--- JOB ---
Copy each of the items below word for word, leaving out the pictures.
# start of INPUT MATERIAL
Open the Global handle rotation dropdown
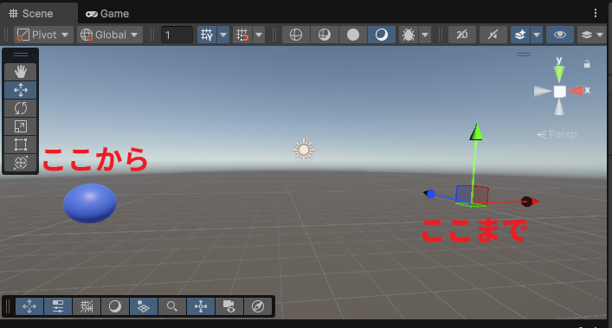 pos(109,35)
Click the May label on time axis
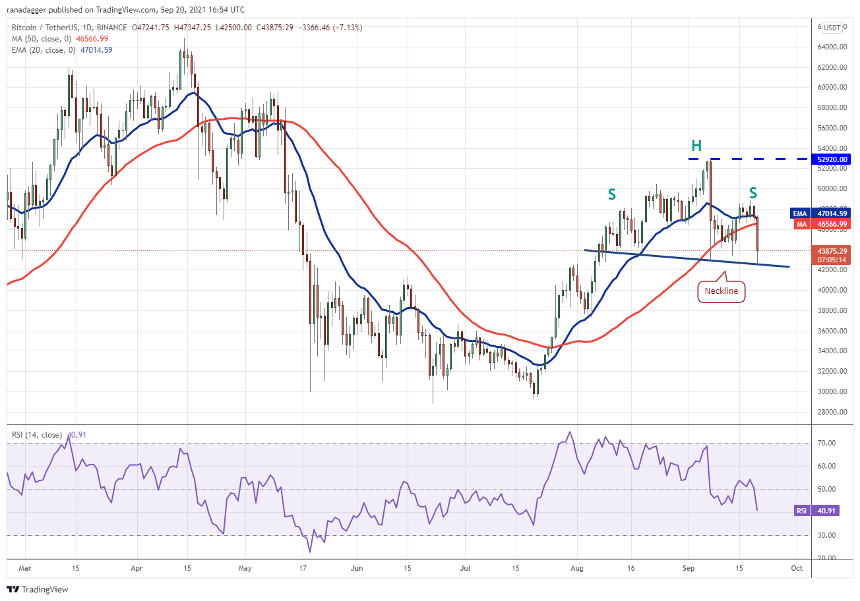 pyautogui.click(x=245, y=567)
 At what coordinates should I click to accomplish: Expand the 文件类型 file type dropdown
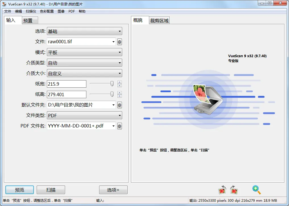pos(84,115)
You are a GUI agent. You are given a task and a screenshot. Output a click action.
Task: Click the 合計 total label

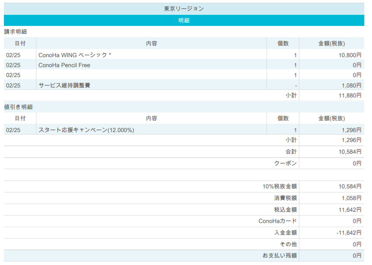(x=291, y=152)
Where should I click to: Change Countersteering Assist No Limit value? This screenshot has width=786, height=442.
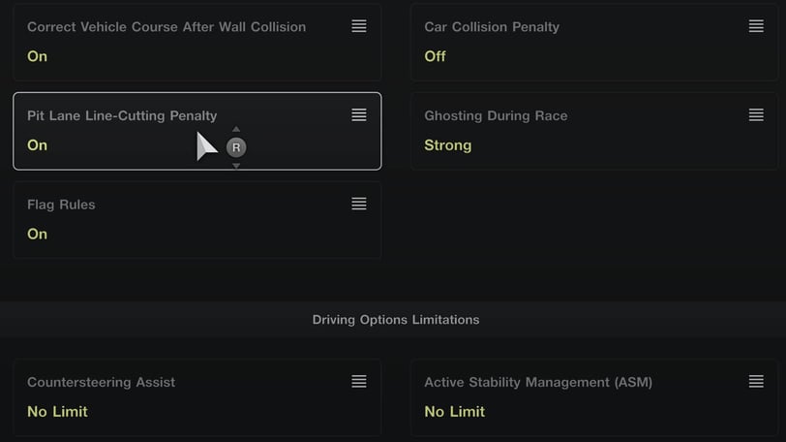point(57,411)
# end of INPUT MATERIAL
--- TASK ANSWER ---
Open the Global handle rotation dropdown
 pos(109,35)
Click the May label on time axis
 pyautogui.click(x=245, y=567)
 At what coordinates should I click to accomplish: Expand the 文件类型 file type dropdown
pos(84,115)
You are a GUI agent. You are given a task and a screenshot. Output a click action.
Task: Click the 合計 total label

(x=291, y=152)
Where should I click to: Change Countersteering Assist No Limit value? This screenshot has width=786, height=442.
point(57,411)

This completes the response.